TASK
Pictures do not belong in the copy; quote every entry below exactly.

(Stored entries)
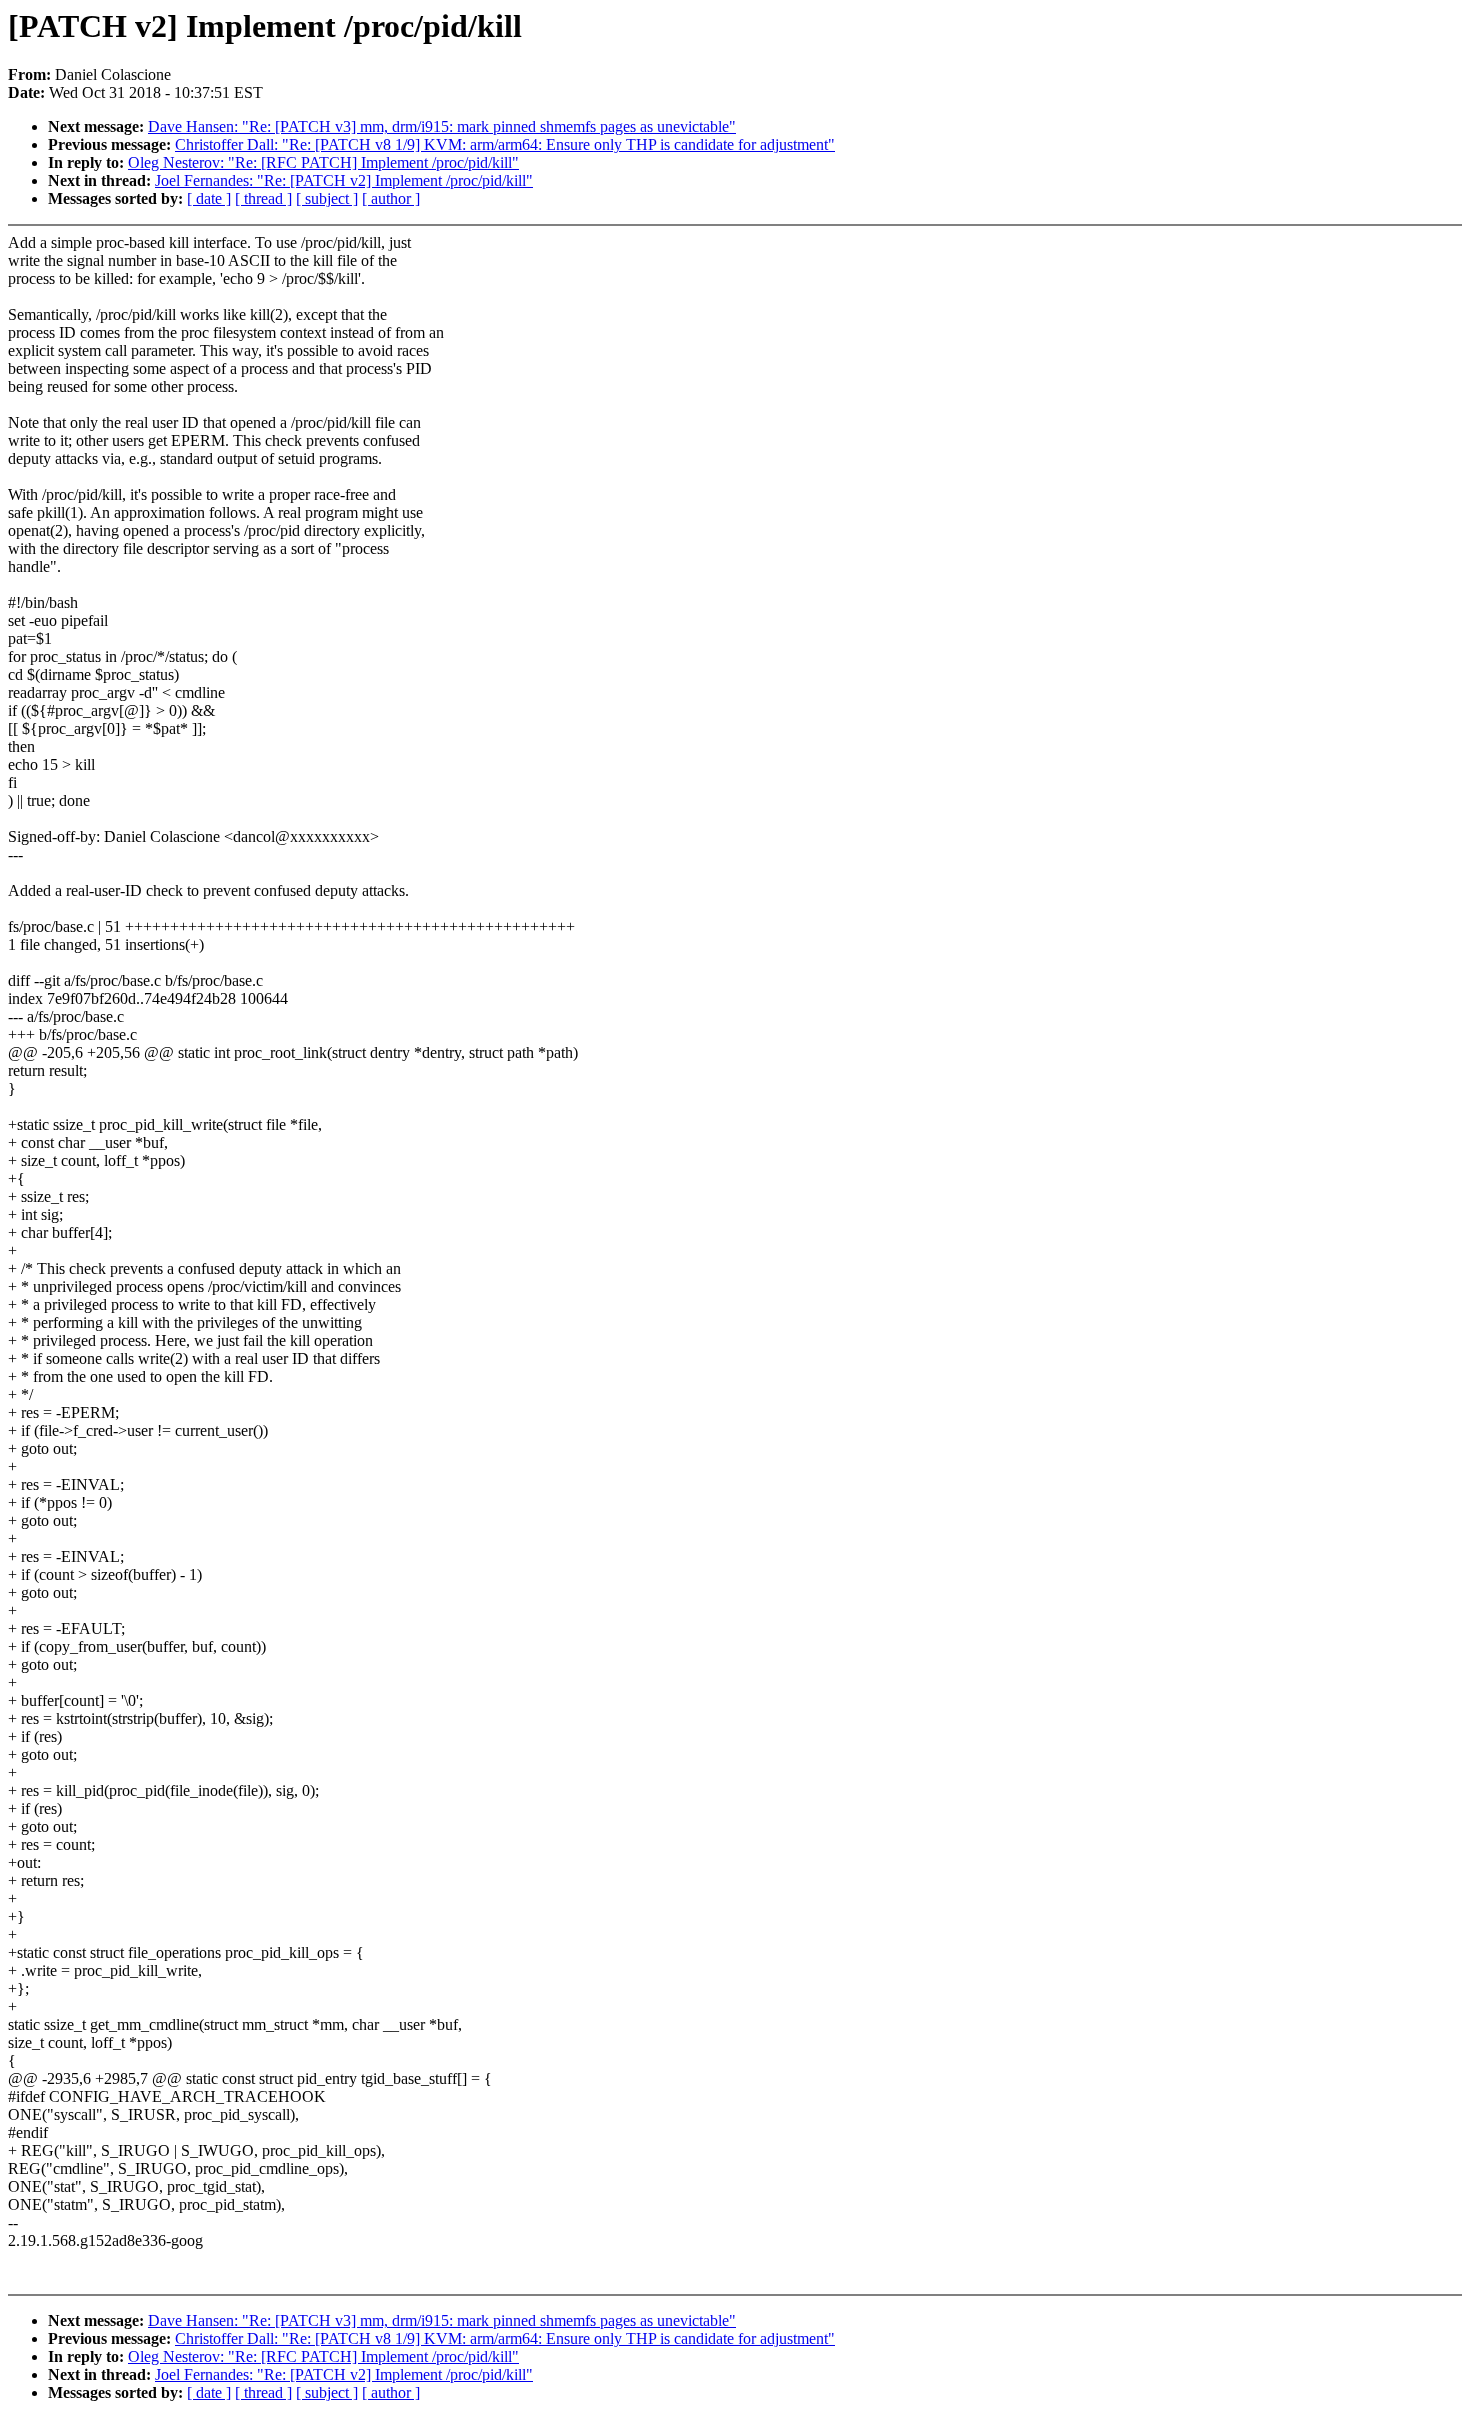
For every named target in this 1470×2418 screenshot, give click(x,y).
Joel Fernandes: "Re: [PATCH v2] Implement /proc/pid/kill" (344, 180)
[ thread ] (263, 198)
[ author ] (391, 198)
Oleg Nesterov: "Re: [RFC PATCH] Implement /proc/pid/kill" (323, 162)
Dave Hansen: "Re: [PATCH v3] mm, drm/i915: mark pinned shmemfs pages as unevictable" (442, 126)
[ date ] (209, 198)
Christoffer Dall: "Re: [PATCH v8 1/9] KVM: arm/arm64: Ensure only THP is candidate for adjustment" (505, 144)
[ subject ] (327, 198)
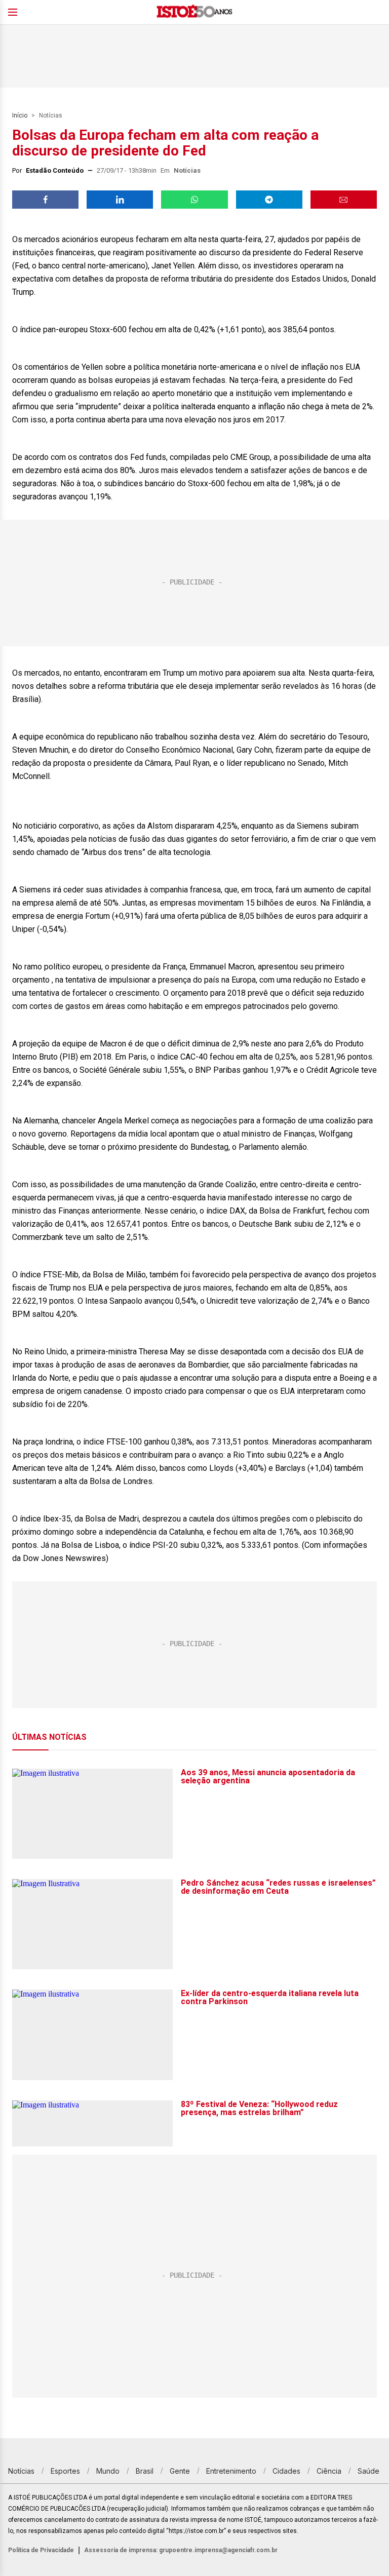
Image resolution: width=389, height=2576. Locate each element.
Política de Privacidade (41, 2550)
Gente (180, 2471)
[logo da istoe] (194, 12)
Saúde (368, 2471)
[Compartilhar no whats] (194, 199)
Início (19, 115)
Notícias (50, 115)
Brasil (144, 2471)
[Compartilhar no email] (343, 199)
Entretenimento (231, 2471)
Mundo (108, 2471)
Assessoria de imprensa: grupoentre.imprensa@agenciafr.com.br (181, 2550)
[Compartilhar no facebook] (45, 199)
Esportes (65, 2471)
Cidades (286, 2471)
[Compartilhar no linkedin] (120, 199)
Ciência (329, 2471)
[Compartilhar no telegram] (269, 199)
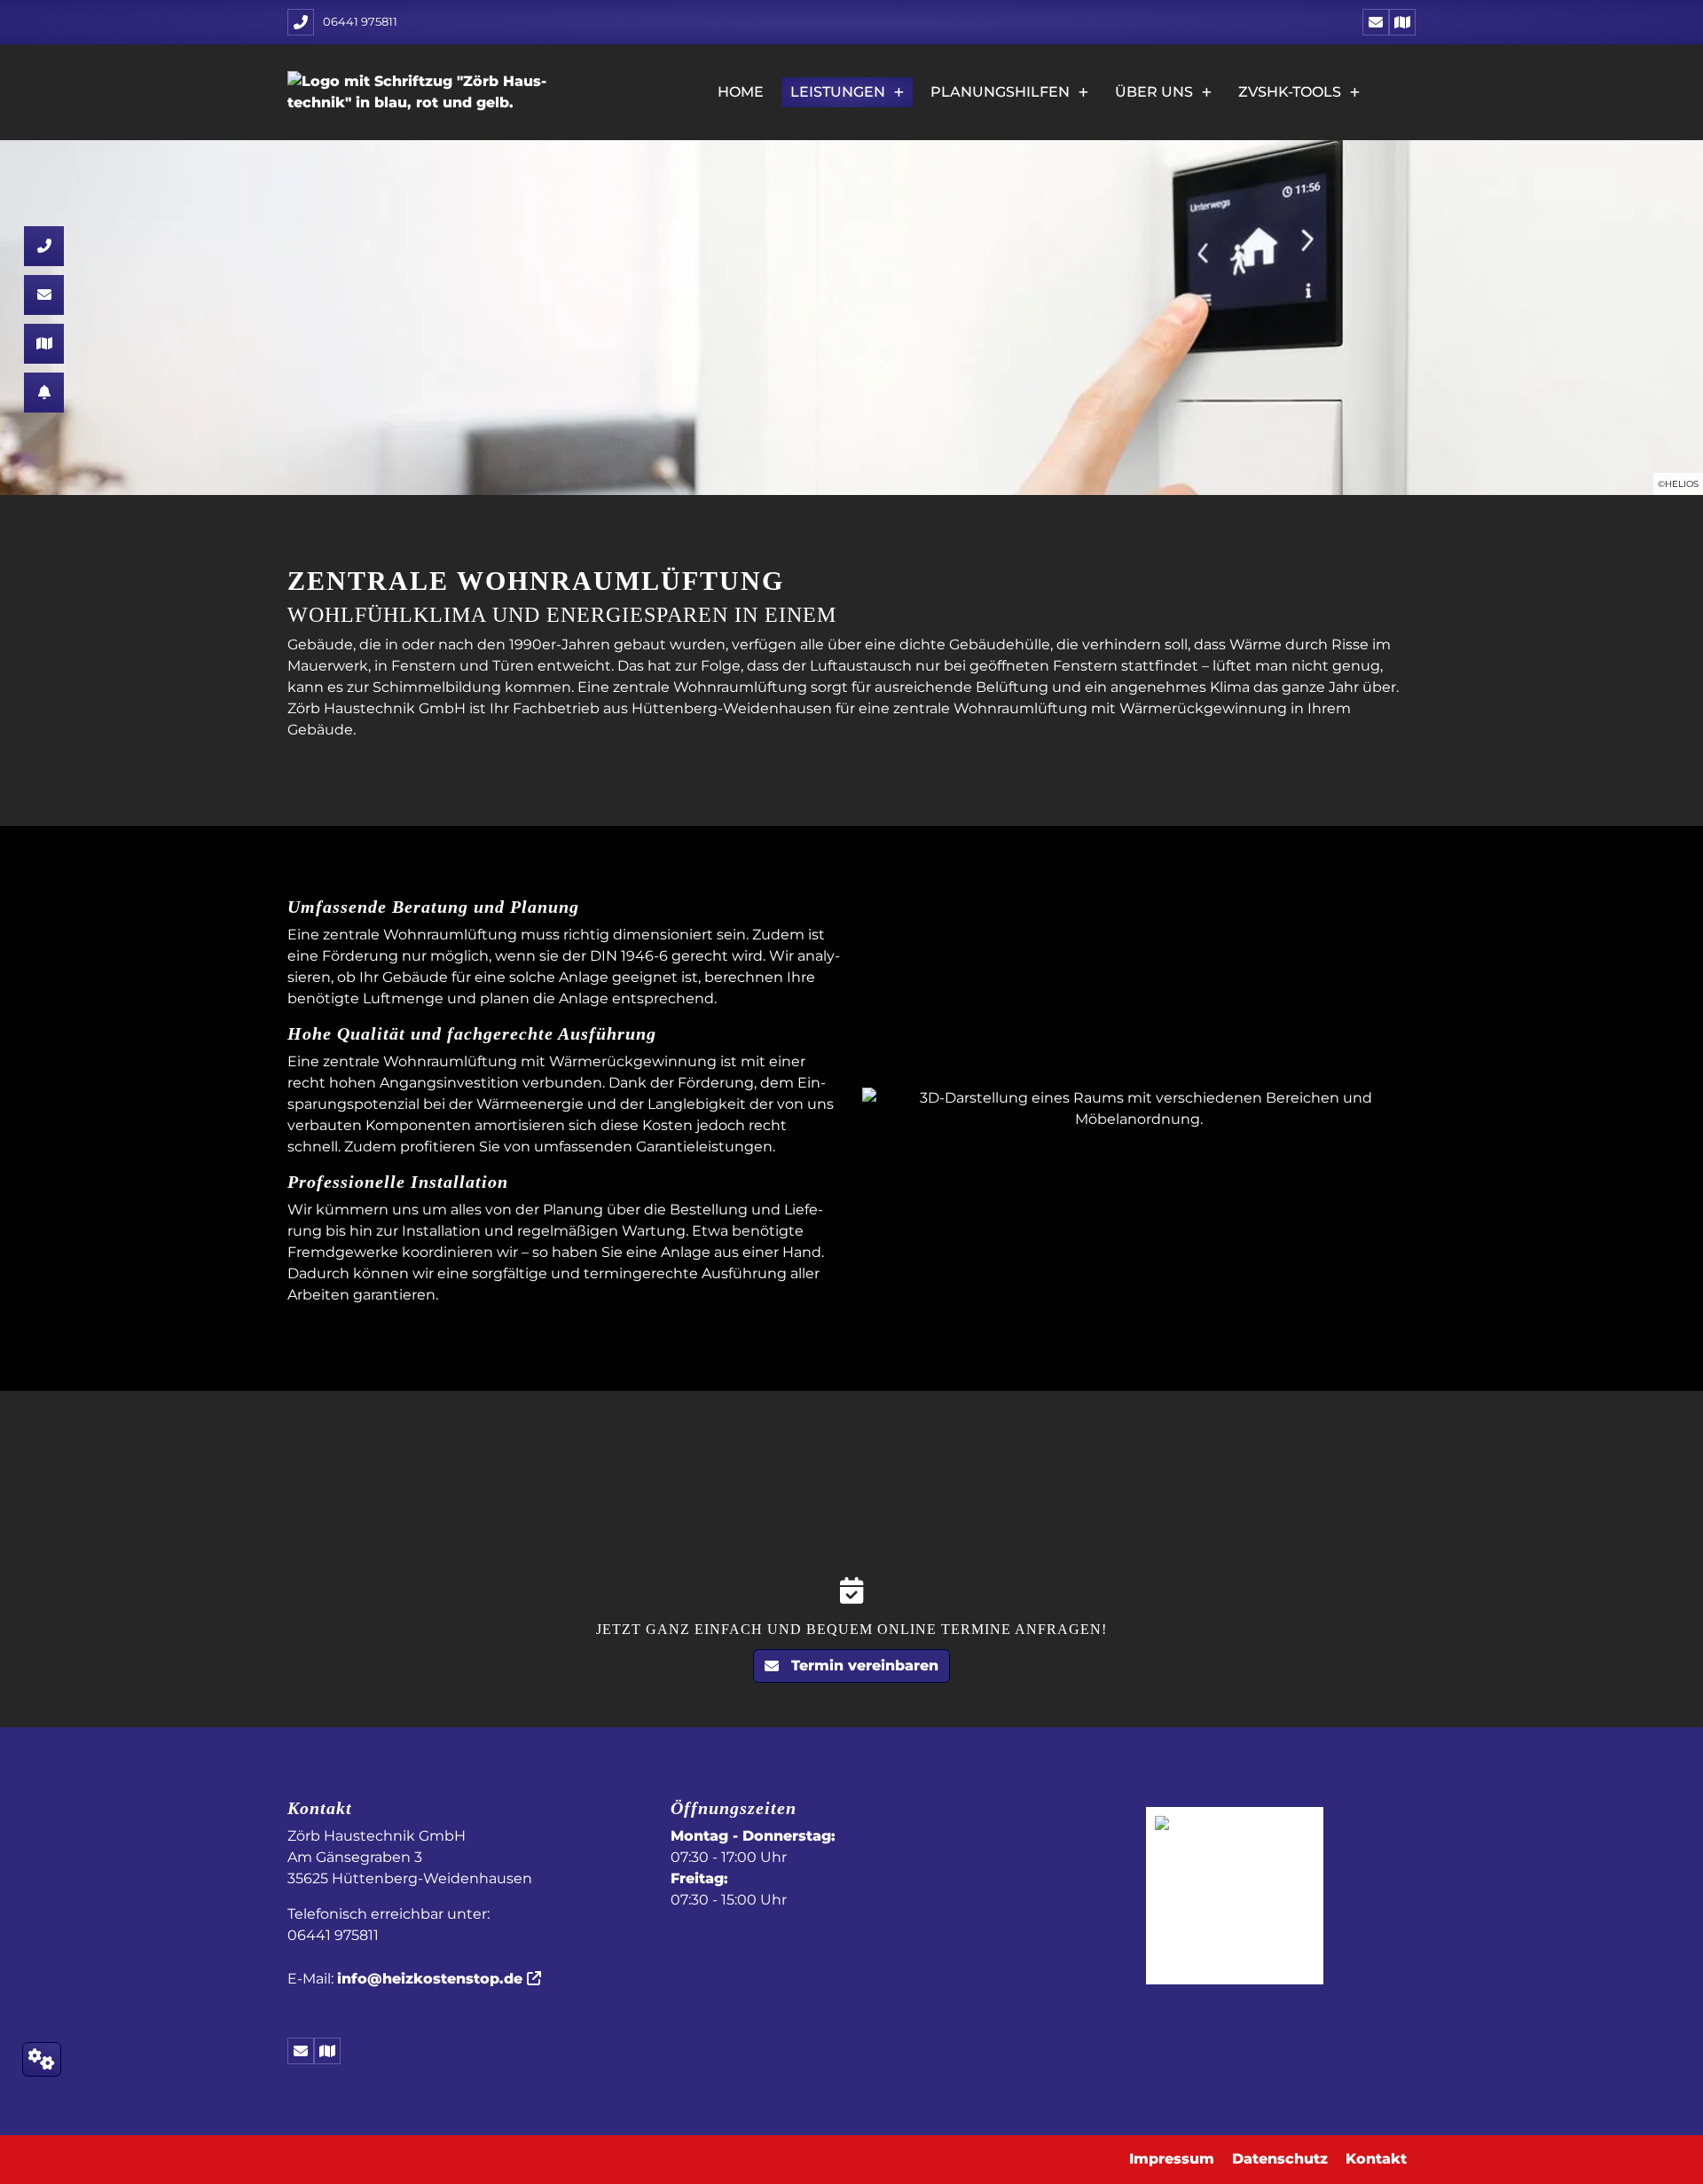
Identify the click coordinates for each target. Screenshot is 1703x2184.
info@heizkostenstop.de (429, 1978)
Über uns (1154, 91)
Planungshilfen (1000, 91)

OUTPUT FOR THIS TASK
For every named target in this 1470×2418 screenshot, give click(x,y).
Joel Fernandes: "Re: [PATCH v2] Implement /proc/pid/kill" (344, 180)
[ thread ] (263, 198)
[ author ] (391, 198)
Oleg Nesterov: "Re: [RFC PATCH] Implement /proc/pid/kill" (323, 162)
Dave Hansen: "Re: [PATCH v3] mm, drm/i915: mark pinned shmemfs pages as unevictable" (442, 126)
[ date ] (209, 198)
Christoffer Dall: "Re: [PATCH v8 1/9] KVM: arm/arm64: Ensure only THP is candidate for adjustment" (505, 144)
[ subject ] (327, 198)
Image resolution: width=389, height=2576. Locate each element.
Política de Privacidade (41, 2550)
Gente (180, 2471)
[logo da istoe] (194, 12)
Saúde (368, 2471)
[Compartilhar no whats] (194, 199)
Início (19, 115)
Notícias (50, 115)
Brasil (144, 2471)
[Compartilhar no email] (343, 199)
Entretenimento (231, 2471)
Mundo (108, 2471)
Assessoria de imprensa: grupoentre.imprensa@agenciafr.com.br (181, 2550)
[Compartilhar no facebook] (45, 199)
Esportes (65, 2471)
Cidades (286, 2471)
[Compartilhar no linkedin] (120, 199)
Ciência (329, 2471)
[Compartilhar no telegram] (269, 199)
Identify the click coordinates for each target. Screenshot is 1703x2184.
info@heizkostenstop.de (429, 1978)
Über uns (1154, 91)
Planungshilfen (1000, 91)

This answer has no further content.